## Data
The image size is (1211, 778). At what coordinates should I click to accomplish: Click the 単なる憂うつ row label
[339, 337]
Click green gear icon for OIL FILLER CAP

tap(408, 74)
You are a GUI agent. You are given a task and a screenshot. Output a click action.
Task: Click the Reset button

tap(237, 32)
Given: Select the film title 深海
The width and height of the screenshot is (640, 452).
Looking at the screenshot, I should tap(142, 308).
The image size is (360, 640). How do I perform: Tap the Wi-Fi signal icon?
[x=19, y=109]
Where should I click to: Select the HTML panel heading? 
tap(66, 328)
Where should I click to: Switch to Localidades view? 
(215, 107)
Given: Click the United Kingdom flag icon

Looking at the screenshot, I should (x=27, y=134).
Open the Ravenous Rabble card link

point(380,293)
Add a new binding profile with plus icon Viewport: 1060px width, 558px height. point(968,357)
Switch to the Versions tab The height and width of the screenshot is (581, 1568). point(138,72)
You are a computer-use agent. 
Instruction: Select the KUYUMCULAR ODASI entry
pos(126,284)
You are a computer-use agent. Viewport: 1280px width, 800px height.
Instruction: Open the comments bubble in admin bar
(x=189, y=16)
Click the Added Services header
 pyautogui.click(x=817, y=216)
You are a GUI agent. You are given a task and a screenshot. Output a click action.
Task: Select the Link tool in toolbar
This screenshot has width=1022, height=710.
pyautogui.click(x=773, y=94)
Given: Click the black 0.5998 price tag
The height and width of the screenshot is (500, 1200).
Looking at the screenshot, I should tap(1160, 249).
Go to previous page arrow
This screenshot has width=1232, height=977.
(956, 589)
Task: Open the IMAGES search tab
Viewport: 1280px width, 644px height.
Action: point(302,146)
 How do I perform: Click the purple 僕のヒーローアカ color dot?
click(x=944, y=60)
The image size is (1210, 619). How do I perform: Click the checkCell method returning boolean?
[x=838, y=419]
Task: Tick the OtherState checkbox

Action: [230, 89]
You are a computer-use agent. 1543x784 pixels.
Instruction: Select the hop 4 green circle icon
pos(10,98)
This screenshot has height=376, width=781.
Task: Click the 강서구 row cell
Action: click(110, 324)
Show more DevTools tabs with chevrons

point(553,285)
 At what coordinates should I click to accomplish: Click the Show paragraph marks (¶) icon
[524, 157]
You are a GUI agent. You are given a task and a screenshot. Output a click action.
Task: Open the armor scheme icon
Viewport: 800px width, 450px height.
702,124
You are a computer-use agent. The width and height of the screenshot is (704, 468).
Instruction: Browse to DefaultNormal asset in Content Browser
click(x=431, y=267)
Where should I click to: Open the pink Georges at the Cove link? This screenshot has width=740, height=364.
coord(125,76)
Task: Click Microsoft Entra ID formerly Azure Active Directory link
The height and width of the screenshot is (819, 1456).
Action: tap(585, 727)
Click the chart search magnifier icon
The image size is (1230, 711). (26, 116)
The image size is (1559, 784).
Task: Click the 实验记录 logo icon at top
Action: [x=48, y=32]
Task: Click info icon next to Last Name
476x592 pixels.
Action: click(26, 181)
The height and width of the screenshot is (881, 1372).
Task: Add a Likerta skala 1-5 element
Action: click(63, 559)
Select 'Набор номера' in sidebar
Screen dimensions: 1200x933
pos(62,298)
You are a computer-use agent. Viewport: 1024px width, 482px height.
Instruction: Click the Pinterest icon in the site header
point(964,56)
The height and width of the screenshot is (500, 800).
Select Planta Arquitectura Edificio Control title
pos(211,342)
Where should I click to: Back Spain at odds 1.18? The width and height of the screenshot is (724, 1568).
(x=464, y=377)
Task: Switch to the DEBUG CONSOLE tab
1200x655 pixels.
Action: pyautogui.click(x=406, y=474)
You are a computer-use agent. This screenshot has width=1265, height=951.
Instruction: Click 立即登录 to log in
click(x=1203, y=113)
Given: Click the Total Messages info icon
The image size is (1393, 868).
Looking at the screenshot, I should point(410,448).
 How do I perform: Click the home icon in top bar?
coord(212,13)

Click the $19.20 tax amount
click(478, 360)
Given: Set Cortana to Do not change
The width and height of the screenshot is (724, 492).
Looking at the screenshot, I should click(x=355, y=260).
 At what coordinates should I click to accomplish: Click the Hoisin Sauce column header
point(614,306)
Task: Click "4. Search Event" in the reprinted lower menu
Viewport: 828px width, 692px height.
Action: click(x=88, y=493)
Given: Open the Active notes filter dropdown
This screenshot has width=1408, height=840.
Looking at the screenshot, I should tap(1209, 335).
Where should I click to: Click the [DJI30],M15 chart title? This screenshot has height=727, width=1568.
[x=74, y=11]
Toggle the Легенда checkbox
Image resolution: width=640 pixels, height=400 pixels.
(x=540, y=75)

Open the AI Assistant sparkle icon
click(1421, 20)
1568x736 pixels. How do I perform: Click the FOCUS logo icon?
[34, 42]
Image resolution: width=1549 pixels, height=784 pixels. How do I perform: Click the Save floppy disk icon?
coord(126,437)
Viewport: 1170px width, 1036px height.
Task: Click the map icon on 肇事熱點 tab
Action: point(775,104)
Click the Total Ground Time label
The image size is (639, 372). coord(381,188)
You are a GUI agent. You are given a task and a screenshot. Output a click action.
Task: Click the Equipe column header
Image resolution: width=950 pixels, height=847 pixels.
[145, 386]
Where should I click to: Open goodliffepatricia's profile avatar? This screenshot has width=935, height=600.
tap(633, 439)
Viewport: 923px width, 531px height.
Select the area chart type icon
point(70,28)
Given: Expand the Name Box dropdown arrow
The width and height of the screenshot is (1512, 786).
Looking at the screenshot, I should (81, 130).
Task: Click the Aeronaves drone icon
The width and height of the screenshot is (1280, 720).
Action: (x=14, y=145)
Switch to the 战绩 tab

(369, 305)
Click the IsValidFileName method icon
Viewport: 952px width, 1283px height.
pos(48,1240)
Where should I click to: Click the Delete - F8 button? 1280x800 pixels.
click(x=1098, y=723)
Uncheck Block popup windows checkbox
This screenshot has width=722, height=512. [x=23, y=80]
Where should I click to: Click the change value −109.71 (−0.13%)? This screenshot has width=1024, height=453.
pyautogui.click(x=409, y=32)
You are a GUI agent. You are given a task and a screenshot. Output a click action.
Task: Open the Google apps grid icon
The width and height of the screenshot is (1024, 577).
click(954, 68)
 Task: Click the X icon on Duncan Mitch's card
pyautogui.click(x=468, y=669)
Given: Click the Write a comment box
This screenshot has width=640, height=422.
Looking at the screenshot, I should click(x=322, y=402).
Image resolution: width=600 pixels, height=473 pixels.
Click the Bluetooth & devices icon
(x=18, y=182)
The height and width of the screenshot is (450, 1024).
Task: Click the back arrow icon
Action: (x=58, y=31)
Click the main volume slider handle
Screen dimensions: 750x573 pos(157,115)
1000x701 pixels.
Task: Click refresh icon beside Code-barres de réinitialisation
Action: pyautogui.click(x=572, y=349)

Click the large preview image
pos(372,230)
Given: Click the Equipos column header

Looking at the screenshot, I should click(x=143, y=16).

## What this task involves
What is the number of lines in the records that hold "computer"? Give the number by itself.

## Output for this exercise
6